Biokar pour sa part introduit le milieu chromogène Iris Salmonella permettant la détection des souches mobiles et immobiles en moins de 40 heures. En cours de validation Afnor, le test est ouvert à l’analyse des produits d’alimentation humaine et animale ainsi que des échantillons de l’environnement.
Biorad offre le milieu Rapid Salmonella pour la détection des salmonelles mobiles et immobiles en 38 heures. Cette solution de diagnostic, qui détecte les estérases produites par les salmonelles éventuellement présentes, est validée Afnor sans restriction. « Au départ, nous avions développé un test qui donnait un résultat en 3 jours. Nous avons l’an dernier revu notre concept pour proposer une méthode en moins de 2 jours », indique Yannick Bichot, chef produit. Egalement remanié pour une plus grande facilité d’utilisation, le test est fourni avec des suppléments colorés qui facilitent le suivi des différentes étapes de l’analyse. Il est disponible dans plusieurs formats dont une solution de semi-automatisation adaptée aux laboratoires réalisant un grand nombre d’analyses.

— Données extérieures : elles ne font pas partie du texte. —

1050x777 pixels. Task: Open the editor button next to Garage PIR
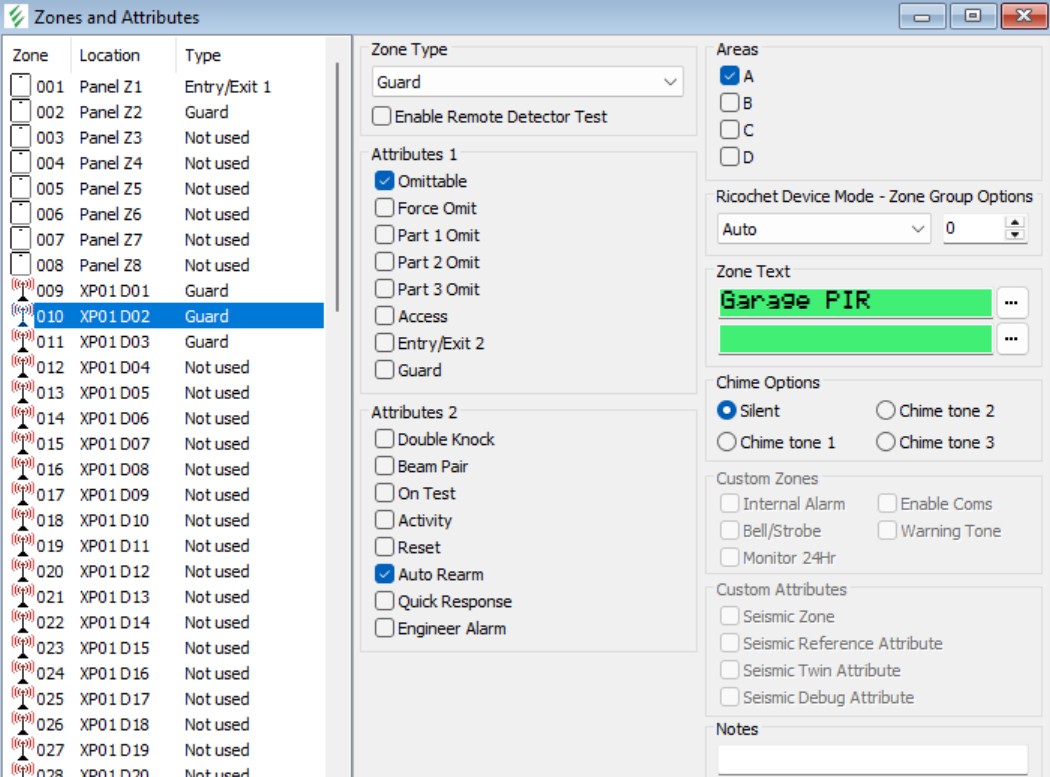[x=1012, y=302]
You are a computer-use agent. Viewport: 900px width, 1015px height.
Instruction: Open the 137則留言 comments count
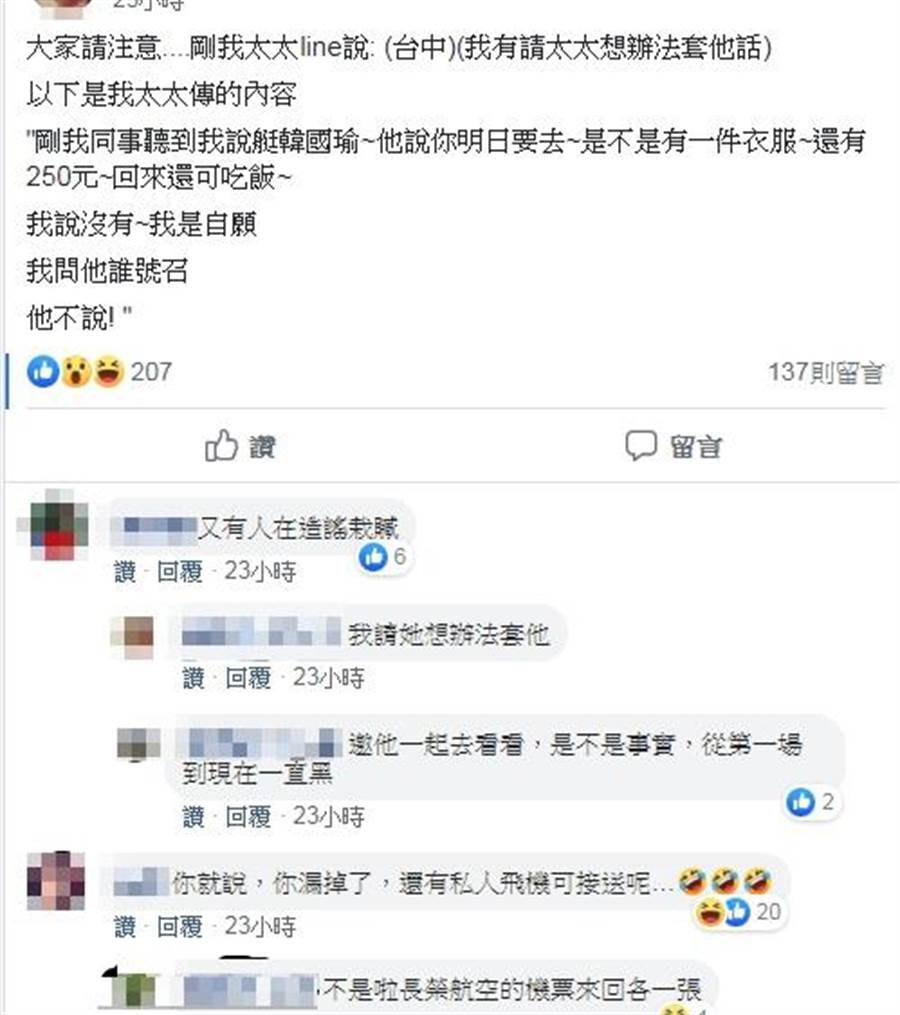pos(826,372)
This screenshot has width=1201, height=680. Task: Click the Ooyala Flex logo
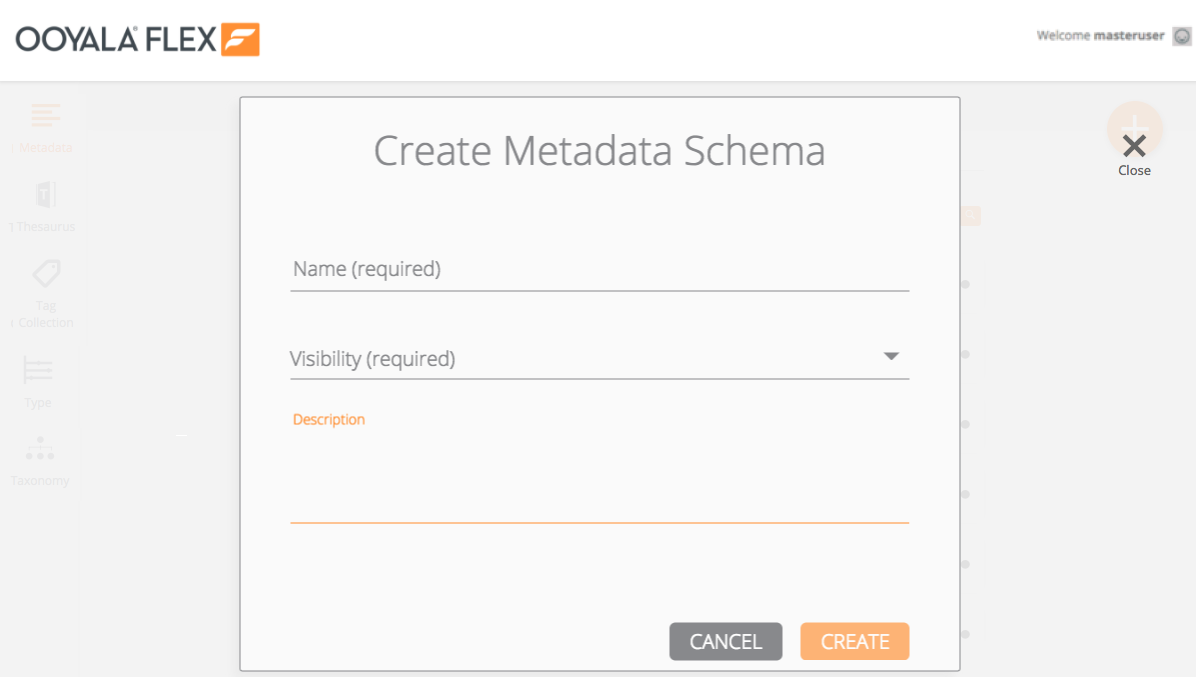click(137, 40)
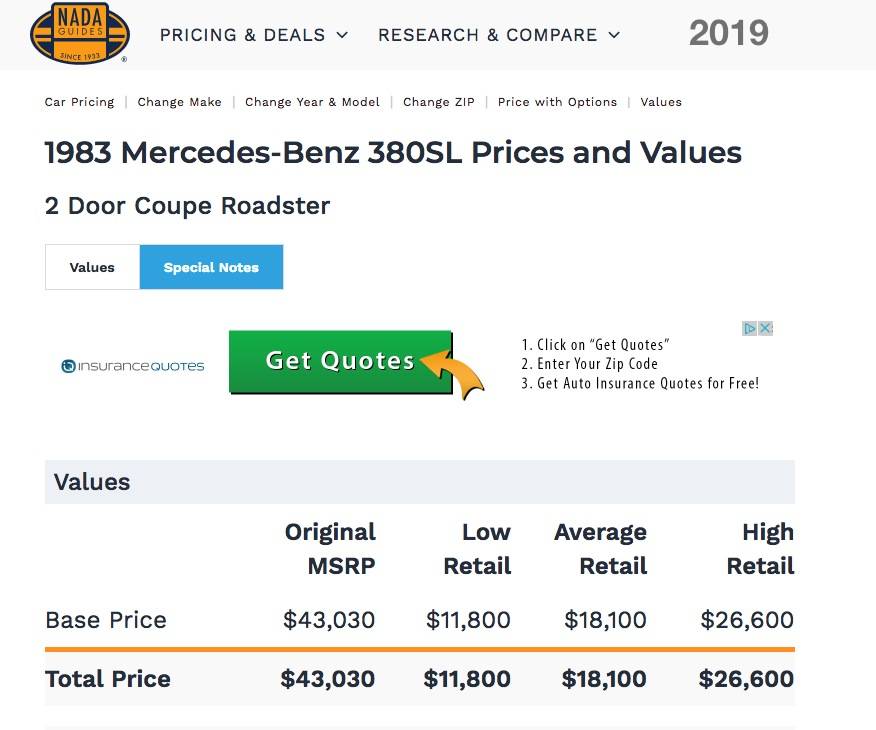
Task: Go to the Car Pricing breadcrumb link
Action: point(79,102)
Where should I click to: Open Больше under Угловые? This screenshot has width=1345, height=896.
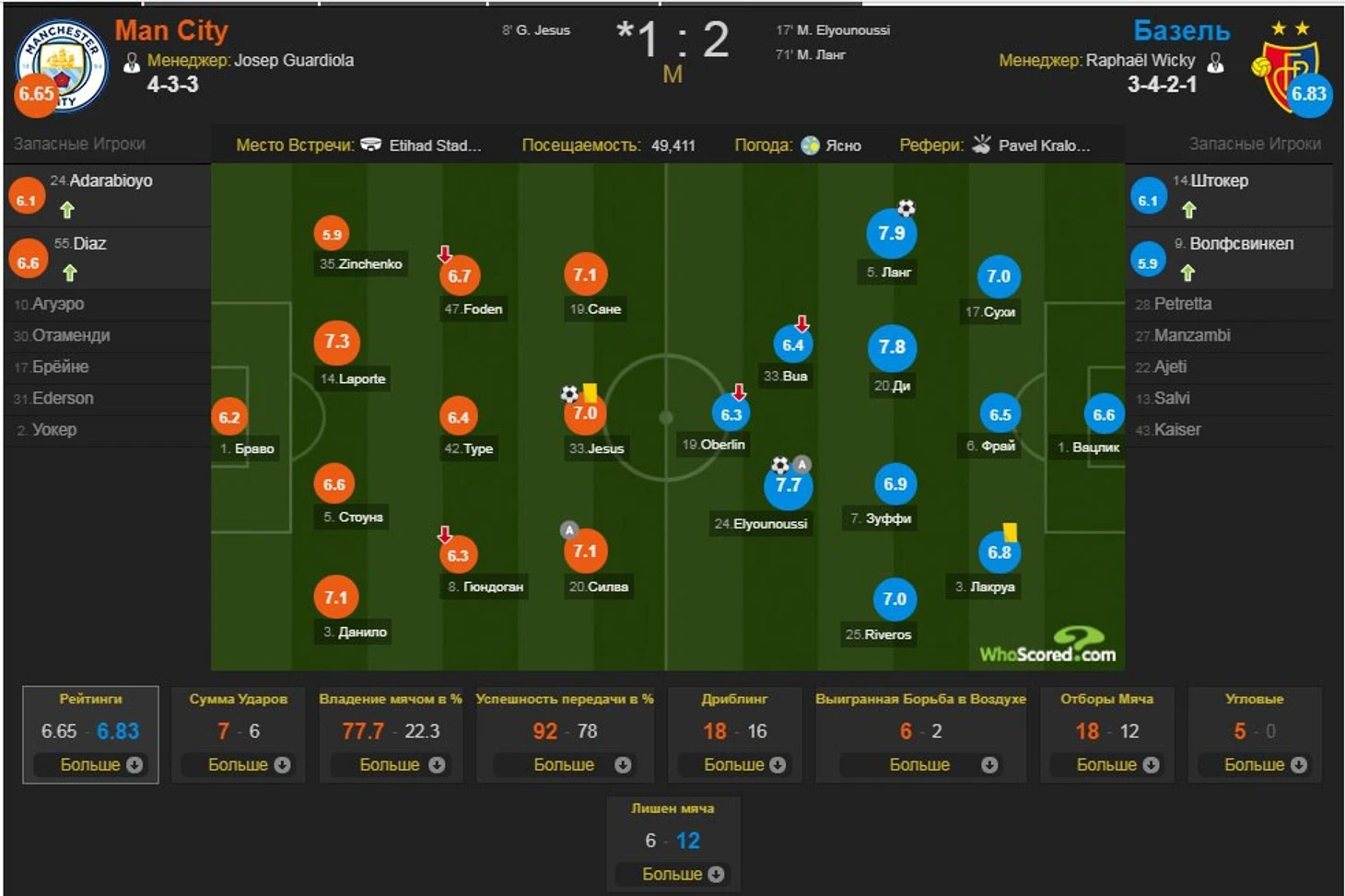click(x=1255, y=764)
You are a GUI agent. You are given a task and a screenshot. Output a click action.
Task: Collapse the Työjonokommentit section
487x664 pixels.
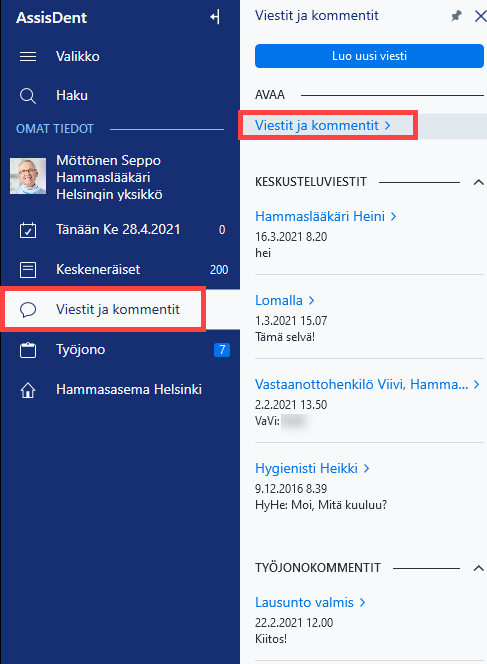point(478,568)
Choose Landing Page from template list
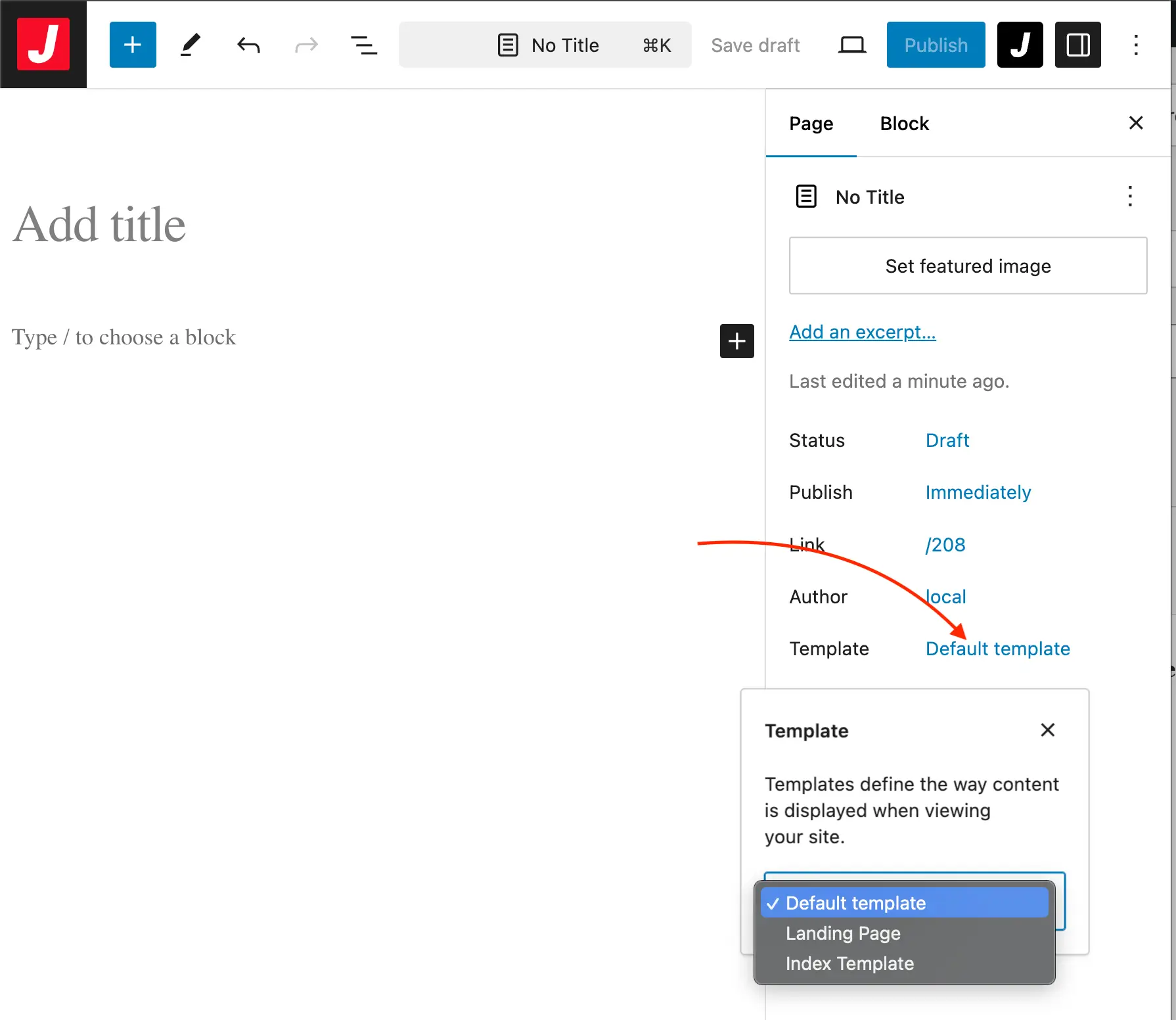 [843, 933]
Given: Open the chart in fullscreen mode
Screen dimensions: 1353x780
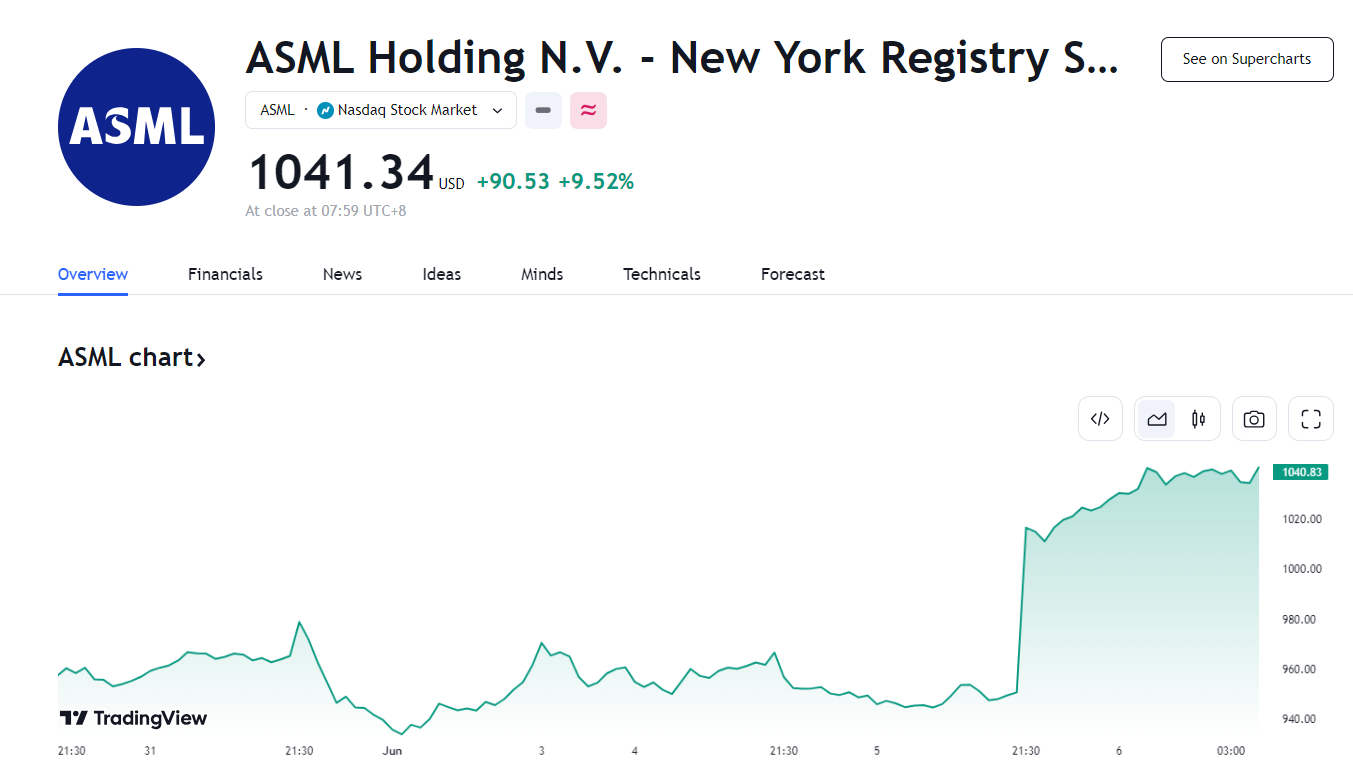Looking at the screenshot, I should tap(1311, 419).
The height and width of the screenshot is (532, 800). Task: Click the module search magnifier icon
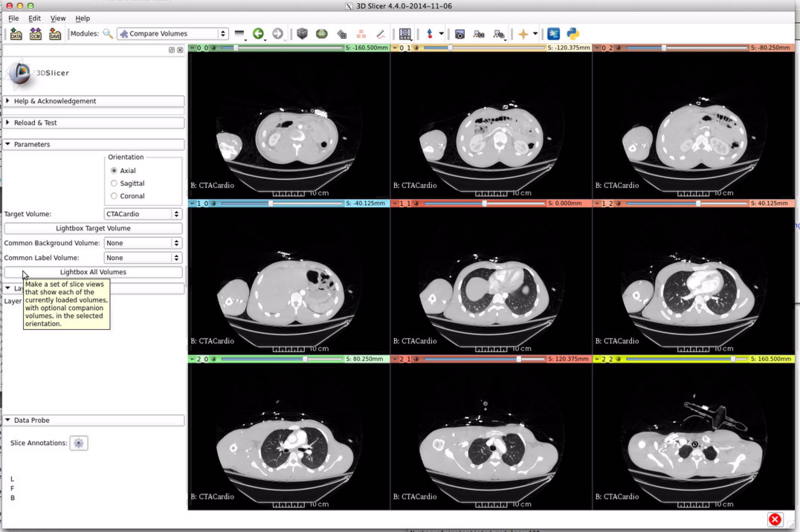tap(106, 34)
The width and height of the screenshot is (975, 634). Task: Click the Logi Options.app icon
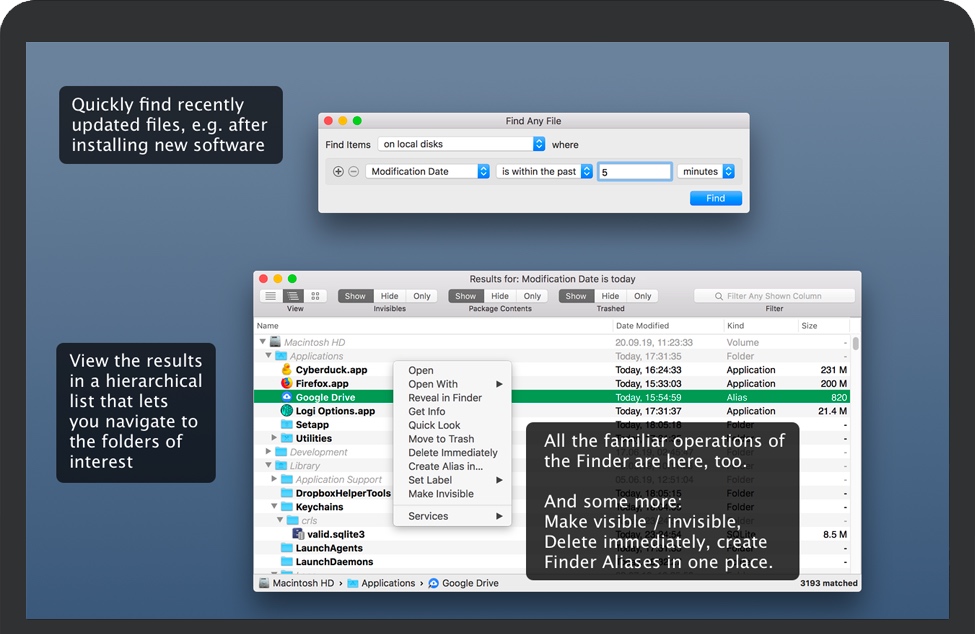pyautogui.click(x=286, y=411)
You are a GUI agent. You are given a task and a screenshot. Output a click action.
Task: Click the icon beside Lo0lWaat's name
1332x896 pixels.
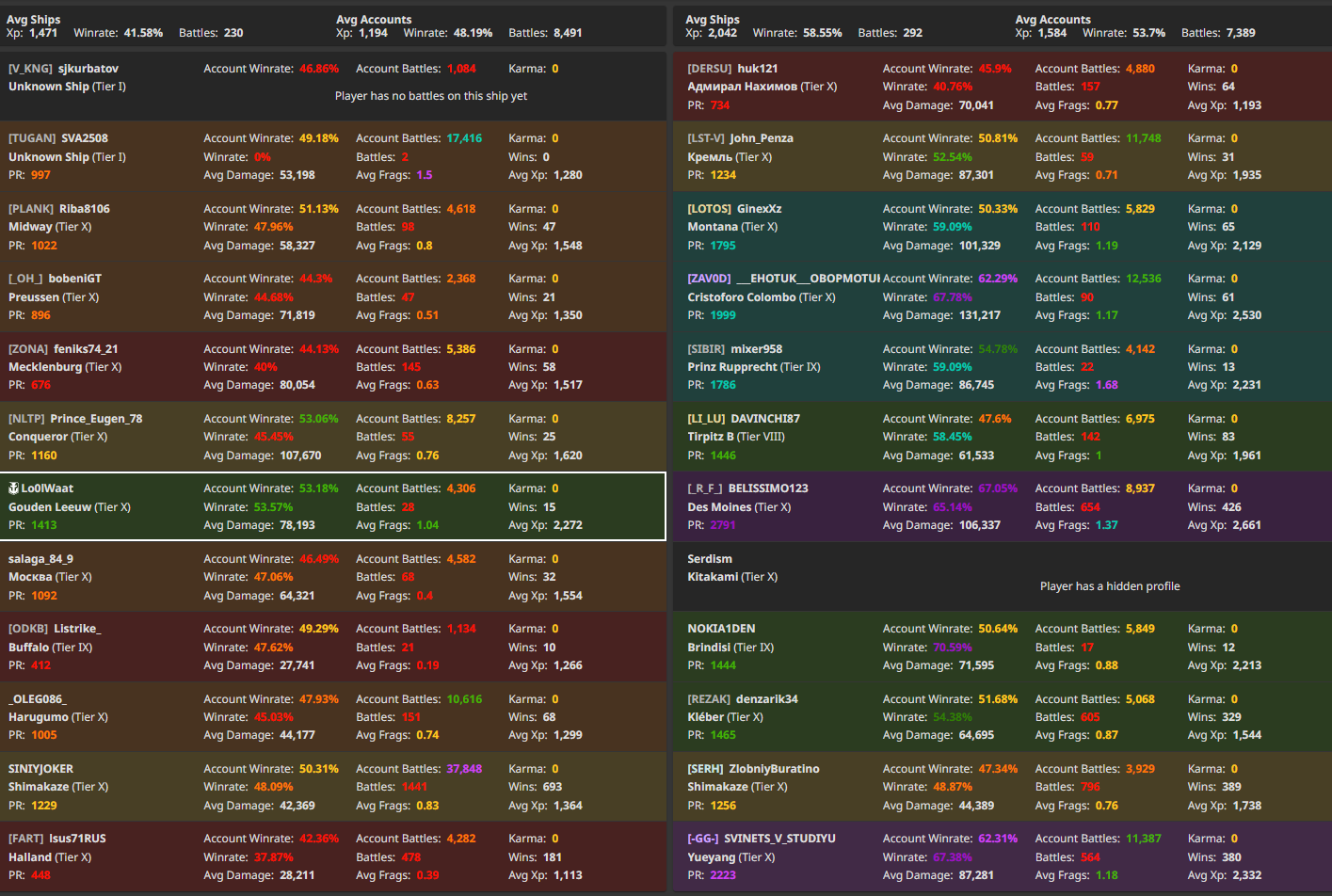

Biomérieux. Du côté des méthodes immuno-enzymatiques, Biomérieux lance le test Vidas SPT de détection des salmonelles en 24 heures. « Nous proposions jusqu’à présent des solutions en 48 heures », explique Josiane Barillet, chef de produit gamme pathogènes. Le nouveau test, basé sur une capture des germes par des protéines recombinantes de phages, utilise une technologie que Biomérieux employait déjà pour une méthode de détection des Escherichia Coli O 157: H7. Le test Vidas SPT recherche deux antigènes caractéristiques des salmonelles: l’un flagellaire, l’autre somatique. « On capture le germe par deux moyens pour être certain de détecter toutes les salmonelles, y compris celles fragilisées par la perte d’une ou deux flagelles », souligne Josiane Barillet. La méthode est en cours de validation Afnor.
Autres fournisseurs. Au total, il existe 28 méthodes alternatives de détection des salmonelles validées Afnor. Parmi les fournisseurs : ADN Nucléis, Applied Biosystems, Biocontrol Systems, Europrobe, Pall Gendisc, Oxoid, DuponQualicon, Rayal, RBiopharm,Tecra.